#### RECORDS SUPPLIED

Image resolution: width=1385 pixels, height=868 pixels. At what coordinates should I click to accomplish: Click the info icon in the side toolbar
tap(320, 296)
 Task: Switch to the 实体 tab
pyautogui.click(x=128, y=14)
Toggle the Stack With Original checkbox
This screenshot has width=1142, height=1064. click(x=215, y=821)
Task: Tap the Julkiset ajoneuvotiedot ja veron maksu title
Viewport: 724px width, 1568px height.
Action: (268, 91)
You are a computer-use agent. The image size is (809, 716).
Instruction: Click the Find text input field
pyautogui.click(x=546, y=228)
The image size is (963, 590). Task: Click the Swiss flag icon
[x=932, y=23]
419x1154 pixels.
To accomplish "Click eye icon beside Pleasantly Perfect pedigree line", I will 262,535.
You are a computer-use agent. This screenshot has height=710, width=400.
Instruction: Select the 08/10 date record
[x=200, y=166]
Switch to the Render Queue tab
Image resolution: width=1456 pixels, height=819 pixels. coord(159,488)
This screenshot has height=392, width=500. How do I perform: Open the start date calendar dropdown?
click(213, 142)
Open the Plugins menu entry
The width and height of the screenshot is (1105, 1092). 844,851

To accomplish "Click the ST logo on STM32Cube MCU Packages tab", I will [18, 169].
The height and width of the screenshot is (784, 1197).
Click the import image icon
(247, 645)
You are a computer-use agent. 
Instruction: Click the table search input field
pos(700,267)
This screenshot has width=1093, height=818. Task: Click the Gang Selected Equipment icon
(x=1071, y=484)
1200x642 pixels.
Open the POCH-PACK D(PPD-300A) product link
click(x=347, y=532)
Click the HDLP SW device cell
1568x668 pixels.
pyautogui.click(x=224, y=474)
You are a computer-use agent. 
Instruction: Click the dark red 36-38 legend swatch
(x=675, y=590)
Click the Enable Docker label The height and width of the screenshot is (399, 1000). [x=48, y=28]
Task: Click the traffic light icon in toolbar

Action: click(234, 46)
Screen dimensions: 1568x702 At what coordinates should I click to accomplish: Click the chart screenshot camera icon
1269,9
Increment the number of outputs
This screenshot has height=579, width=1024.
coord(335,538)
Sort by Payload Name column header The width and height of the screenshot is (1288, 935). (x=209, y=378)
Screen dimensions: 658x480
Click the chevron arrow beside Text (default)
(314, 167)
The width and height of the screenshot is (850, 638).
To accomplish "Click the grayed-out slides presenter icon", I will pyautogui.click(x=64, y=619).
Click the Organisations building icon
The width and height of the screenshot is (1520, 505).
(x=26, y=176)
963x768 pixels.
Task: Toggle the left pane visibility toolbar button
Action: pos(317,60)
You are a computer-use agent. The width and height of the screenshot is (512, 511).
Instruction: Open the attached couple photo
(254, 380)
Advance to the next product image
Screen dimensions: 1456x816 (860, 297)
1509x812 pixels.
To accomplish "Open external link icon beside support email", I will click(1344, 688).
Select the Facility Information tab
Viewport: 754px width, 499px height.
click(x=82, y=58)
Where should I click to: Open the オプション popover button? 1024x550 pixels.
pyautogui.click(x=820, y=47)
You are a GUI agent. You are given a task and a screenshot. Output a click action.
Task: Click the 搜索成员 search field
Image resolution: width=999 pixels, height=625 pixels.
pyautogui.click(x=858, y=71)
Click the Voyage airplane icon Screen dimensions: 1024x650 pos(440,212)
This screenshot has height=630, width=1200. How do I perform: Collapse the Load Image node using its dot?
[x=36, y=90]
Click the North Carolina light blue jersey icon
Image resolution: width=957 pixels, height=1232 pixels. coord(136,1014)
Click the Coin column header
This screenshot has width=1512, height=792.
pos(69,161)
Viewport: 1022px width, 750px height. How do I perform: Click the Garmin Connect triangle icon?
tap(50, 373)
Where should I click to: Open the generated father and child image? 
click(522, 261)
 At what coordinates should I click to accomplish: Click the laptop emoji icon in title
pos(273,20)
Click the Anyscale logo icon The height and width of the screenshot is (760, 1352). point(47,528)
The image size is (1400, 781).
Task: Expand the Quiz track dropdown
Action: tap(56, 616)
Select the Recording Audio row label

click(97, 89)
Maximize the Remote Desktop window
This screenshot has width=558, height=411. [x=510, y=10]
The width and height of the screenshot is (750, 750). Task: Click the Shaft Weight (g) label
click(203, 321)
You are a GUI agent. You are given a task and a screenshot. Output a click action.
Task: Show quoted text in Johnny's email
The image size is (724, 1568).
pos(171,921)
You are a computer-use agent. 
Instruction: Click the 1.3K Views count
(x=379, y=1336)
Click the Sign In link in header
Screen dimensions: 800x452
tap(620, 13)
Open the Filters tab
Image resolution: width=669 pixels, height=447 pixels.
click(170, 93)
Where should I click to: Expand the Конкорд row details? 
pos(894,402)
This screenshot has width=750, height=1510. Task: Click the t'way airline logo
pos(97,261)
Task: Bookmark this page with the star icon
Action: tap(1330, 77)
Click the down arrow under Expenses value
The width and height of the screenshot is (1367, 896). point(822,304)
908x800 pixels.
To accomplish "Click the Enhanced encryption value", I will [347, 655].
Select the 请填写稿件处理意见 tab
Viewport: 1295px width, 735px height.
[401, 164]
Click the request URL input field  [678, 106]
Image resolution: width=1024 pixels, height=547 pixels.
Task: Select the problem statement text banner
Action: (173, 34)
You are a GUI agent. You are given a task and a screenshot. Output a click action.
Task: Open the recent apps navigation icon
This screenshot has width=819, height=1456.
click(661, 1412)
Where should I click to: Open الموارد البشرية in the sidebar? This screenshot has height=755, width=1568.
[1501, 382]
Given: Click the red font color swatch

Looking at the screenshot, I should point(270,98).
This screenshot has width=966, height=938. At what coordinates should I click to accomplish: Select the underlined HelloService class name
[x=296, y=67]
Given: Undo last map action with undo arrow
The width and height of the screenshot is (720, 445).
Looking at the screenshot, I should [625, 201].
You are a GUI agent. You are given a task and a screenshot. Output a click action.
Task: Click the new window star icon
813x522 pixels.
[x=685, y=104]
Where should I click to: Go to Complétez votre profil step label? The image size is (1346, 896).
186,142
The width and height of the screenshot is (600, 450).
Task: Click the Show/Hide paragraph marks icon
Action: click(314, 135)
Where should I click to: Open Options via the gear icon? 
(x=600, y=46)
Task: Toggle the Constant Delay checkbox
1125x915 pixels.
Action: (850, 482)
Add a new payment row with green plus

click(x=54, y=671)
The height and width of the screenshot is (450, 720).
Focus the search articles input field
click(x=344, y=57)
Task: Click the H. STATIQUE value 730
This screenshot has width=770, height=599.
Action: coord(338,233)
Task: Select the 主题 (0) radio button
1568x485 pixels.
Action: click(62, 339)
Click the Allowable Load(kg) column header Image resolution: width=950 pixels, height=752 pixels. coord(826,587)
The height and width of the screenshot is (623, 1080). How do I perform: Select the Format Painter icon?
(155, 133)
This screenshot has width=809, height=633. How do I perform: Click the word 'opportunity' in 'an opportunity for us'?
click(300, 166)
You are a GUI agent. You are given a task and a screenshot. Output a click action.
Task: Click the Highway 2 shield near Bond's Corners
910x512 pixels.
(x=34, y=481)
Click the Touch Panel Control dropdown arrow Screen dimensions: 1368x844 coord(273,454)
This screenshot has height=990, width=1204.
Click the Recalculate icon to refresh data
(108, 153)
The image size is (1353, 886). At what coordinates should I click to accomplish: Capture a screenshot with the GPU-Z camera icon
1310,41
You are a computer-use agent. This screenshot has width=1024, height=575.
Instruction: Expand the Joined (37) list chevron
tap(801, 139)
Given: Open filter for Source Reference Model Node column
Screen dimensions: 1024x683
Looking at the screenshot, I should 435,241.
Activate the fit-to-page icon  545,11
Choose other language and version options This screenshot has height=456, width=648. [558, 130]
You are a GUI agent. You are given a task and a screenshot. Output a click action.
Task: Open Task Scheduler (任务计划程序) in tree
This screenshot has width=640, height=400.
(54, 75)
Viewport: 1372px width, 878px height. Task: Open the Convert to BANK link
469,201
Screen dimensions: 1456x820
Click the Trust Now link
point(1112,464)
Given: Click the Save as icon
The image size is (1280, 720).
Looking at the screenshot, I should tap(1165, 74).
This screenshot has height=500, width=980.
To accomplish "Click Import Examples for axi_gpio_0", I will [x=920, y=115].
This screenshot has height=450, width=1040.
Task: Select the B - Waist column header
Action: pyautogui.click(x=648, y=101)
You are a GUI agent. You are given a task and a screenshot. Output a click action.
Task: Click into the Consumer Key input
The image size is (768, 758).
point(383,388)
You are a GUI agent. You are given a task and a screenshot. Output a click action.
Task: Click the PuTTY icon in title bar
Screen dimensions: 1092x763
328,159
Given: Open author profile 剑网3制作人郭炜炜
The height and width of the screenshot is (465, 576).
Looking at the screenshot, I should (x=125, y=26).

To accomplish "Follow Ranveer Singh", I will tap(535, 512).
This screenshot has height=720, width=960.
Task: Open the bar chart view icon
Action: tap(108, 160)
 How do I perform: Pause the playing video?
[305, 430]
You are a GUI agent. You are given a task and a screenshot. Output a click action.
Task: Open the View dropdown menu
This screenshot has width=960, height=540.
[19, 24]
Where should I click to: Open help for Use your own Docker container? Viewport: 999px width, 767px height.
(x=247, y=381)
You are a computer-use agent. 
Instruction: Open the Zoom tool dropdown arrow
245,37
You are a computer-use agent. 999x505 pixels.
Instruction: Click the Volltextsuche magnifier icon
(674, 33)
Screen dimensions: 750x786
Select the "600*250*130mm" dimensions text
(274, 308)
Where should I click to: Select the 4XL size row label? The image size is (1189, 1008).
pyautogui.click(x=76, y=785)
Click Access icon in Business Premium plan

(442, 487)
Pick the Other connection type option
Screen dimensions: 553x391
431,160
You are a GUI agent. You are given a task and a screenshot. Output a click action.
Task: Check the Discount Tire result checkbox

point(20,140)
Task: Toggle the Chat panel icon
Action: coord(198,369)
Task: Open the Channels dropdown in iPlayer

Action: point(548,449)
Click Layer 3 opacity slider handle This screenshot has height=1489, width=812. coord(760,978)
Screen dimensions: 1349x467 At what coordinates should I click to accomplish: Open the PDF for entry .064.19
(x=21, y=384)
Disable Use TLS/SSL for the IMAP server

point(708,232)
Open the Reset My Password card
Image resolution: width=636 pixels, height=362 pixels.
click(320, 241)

########

→ **YOUR ASSIGNMENT**:
Going through the data above, please tally the lines that contain the string "email" and return only the total.

→ **RESULT BELOW**:
2